(EXTRACTED RECORDS begins)

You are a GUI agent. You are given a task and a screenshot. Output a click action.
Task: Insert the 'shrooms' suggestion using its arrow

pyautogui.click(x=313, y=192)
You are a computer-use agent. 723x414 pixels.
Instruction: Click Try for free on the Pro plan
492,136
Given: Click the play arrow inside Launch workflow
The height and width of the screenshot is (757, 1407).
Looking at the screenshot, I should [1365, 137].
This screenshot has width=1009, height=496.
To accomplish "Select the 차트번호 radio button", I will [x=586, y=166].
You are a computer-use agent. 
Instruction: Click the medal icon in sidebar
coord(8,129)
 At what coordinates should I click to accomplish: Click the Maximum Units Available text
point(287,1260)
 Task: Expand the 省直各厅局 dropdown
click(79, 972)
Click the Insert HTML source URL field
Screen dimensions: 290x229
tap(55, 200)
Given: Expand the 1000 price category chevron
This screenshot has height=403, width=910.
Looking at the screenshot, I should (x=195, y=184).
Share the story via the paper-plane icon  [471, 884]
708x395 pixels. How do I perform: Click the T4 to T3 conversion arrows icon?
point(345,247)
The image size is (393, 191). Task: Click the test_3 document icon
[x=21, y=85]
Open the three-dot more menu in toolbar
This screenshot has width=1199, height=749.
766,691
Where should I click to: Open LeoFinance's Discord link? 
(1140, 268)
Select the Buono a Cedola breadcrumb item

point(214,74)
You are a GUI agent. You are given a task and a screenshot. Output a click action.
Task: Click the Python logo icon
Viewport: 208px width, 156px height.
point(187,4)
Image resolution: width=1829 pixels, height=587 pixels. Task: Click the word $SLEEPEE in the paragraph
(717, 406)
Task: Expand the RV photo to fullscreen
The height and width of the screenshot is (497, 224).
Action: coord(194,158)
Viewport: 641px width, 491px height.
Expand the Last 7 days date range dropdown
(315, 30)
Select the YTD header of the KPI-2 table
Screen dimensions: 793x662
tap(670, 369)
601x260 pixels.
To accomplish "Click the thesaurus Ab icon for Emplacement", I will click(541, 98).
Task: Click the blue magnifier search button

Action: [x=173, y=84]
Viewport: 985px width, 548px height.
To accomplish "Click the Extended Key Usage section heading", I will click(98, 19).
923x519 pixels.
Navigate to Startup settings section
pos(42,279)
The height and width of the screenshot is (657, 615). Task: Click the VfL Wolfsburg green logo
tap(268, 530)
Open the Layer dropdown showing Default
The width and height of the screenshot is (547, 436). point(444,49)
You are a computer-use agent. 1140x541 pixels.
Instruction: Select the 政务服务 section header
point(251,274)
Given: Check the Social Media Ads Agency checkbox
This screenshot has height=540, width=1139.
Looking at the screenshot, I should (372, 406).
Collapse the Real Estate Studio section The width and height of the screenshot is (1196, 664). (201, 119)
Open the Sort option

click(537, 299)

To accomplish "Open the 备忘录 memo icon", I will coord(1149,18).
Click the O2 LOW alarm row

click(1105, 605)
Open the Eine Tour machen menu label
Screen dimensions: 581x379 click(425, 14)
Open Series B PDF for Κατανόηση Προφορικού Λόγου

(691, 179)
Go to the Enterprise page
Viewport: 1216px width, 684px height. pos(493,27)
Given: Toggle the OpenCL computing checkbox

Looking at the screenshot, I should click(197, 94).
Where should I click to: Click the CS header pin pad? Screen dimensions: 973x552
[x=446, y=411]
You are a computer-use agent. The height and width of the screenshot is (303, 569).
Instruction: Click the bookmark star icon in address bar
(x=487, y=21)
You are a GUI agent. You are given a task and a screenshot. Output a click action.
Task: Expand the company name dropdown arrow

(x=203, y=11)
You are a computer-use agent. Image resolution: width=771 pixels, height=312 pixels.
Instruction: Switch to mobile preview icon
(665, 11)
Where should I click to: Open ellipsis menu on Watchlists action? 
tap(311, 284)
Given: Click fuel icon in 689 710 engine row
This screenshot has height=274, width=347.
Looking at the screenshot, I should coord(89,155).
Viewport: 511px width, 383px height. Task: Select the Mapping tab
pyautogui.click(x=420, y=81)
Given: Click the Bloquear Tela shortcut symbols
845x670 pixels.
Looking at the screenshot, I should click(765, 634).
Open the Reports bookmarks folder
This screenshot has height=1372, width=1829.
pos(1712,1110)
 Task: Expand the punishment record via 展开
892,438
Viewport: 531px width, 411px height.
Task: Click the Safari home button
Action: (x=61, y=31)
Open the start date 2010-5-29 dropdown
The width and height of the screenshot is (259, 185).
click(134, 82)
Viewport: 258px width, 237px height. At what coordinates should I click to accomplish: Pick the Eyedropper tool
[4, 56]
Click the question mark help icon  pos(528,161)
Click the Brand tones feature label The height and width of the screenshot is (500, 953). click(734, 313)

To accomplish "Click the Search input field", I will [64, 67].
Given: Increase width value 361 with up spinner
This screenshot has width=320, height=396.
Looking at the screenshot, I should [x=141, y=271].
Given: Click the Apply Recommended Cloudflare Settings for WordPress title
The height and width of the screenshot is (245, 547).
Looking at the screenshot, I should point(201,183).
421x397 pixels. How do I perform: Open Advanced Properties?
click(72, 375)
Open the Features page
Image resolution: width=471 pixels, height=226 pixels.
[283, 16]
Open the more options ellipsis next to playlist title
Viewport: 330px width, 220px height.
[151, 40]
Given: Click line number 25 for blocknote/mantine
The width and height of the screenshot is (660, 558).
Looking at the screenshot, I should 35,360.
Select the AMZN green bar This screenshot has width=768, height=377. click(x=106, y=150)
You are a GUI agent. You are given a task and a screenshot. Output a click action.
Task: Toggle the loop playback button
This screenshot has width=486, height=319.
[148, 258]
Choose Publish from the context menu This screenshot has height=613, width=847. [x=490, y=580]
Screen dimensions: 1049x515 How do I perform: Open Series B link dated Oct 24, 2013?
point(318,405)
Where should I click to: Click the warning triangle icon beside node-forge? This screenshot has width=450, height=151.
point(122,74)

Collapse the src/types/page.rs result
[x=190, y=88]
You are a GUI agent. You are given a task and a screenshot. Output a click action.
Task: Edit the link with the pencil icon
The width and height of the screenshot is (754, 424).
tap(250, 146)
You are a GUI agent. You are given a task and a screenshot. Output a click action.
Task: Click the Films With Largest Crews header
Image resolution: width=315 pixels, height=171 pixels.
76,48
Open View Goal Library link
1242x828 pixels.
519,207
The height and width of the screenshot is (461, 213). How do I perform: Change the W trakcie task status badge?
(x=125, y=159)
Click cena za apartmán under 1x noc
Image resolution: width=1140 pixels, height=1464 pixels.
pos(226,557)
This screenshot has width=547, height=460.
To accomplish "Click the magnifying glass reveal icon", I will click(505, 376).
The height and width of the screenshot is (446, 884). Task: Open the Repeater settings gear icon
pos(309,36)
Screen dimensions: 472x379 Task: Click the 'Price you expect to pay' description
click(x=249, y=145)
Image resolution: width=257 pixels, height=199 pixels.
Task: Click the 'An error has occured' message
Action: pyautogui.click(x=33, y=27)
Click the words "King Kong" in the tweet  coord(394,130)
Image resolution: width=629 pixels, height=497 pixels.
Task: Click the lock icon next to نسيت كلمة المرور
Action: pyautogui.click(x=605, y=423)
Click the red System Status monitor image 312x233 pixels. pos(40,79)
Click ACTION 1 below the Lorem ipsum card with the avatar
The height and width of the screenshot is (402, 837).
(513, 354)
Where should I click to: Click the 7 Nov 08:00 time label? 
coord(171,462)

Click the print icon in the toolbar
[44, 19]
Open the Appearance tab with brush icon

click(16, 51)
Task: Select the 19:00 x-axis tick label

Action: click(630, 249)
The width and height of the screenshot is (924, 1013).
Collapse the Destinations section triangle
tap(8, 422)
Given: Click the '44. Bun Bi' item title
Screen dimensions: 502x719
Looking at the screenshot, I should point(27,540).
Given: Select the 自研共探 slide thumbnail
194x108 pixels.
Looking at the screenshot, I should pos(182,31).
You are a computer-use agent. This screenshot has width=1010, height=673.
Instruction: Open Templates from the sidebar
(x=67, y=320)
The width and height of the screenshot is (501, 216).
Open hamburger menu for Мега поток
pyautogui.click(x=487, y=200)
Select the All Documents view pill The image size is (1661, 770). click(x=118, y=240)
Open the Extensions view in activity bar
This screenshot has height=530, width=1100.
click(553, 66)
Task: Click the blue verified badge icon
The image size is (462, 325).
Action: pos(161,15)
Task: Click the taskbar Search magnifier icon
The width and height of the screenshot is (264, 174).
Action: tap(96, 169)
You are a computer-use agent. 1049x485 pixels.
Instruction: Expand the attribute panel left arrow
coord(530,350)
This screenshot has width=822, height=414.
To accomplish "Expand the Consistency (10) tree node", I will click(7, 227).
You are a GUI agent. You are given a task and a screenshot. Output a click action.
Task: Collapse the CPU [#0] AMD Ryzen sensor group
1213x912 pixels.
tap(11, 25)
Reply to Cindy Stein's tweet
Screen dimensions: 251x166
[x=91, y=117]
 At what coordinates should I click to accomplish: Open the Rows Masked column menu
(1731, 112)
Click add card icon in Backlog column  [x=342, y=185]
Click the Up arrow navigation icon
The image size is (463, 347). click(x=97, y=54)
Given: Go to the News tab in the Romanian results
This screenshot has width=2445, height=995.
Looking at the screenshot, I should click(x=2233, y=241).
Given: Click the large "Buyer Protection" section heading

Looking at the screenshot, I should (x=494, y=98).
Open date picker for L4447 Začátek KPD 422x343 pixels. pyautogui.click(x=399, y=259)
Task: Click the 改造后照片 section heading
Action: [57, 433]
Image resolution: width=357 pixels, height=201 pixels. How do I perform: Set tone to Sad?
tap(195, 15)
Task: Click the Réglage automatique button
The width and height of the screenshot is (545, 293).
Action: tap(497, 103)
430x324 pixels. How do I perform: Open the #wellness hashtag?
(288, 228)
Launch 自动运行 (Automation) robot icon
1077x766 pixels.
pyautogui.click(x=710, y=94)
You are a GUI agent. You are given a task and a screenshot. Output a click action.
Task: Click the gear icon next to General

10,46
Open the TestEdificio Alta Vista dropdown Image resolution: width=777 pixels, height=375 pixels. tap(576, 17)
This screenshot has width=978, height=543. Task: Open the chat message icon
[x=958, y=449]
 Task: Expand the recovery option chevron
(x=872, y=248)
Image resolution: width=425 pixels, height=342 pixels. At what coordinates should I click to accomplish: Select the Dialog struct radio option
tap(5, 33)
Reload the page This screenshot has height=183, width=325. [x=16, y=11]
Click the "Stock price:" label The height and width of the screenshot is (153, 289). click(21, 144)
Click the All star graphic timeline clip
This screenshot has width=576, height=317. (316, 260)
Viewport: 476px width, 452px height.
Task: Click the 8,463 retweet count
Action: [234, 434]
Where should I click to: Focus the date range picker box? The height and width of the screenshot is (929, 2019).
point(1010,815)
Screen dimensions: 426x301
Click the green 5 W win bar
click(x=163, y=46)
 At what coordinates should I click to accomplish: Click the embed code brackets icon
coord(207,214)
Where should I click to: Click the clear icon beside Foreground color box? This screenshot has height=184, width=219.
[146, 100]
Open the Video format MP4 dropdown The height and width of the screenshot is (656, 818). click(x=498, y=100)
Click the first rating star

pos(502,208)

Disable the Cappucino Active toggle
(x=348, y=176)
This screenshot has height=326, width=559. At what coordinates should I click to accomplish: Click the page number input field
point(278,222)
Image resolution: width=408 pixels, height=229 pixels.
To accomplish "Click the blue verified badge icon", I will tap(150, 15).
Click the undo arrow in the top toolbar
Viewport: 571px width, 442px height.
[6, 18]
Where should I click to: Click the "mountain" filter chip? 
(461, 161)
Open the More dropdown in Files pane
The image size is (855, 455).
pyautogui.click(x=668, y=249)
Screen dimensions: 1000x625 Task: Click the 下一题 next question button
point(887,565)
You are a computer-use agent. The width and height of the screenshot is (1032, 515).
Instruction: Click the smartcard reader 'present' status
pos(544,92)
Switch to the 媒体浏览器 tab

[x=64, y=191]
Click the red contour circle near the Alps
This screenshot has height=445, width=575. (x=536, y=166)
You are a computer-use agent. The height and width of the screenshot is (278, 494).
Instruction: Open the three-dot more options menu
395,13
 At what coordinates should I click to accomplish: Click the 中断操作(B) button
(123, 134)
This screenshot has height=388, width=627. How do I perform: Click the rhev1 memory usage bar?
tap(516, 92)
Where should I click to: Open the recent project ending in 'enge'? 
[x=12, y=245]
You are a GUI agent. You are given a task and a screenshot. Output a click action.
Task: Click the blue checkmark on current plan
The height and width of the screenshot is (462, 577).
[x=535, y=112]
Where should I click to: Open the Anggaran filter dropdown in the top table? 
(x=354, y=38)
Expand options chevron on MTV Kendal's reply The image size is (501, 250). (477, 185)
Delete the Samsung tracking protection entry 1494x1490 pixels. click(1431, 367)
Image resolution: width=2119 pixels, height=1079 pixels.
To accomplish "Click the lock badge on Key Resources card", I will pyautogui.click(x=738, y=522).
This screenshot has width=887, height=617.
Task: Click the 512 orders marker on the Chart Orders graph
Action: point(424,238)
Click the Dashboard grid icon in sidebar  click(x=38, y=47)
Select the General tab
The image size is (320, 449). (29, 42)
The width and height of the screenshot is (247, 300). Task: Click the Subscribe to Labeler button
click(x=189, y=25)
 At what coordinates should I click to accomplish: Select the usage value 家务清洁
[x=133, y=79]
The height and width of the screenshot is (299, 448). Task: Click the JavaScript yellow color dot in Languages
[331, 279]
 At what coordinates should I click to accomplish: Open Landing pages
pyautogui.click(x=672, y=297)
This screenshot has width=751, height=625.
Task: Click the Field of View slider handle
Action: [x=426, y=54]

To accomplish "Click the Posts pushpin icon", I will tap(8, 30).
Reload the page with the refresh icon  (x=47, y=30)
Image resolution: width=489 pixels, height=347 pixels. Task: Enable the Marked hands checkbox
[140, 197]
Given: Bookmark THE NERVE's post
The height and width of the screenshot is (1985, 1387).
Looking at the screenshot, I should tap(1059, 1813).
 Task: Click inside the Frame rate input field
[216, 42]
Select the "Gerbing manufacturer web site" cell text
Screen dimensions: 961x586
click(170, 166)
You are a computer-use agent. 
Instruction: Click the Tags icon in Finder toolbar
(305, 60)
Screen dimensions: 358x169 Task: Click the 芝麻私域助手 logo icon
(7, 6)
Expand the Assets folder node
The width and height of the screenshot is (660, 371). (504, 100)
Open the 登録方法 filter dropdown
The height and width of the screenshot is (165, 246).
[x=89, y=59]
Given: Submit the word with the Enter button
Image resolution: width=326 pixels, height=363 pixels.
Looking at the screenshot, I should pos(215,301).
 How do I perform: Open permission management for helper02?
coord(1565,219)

(EXTRACTED RECORDS ends)

Quote only the stretch of lines that starts the data above and ends with the line containing "Given: Expand the 1000 price category chevron", both included.

You are a GUI agent. You are given a task and a screenshot. Output a click action.
Task: Insert the 'shrooms' suggestion using its arrow

pyautogui.click(x=313, y=192)
You are a computer-use agent. 723x414 pixels.
Instruction: Click Try for free on the Pro plan
492,136
Given: Click the play arrow inside Launch workflow
The height and width of the screenshot is (757, 1407).
Looking at the screenshot, I should [1365, 137].
This screenshot has width=1009, height=496.
To accomplish "Select the 차트번호 radio button", I will [x=586, y=166].
You are a computer-use agent. 
Instruction: Click the medal icon in sidebar
coord(8,129)
 At what coordinates should I click to accomplish: Click the Maximum Units Available text
point(287,1260)
 Task: Expand the 省直各厅局 dropdown
click(79, 972)
Click the Insert HTML source URL field
Screen dimensions: 290x229
tap(55, 200)
Given: Expand the 1000 price category chevron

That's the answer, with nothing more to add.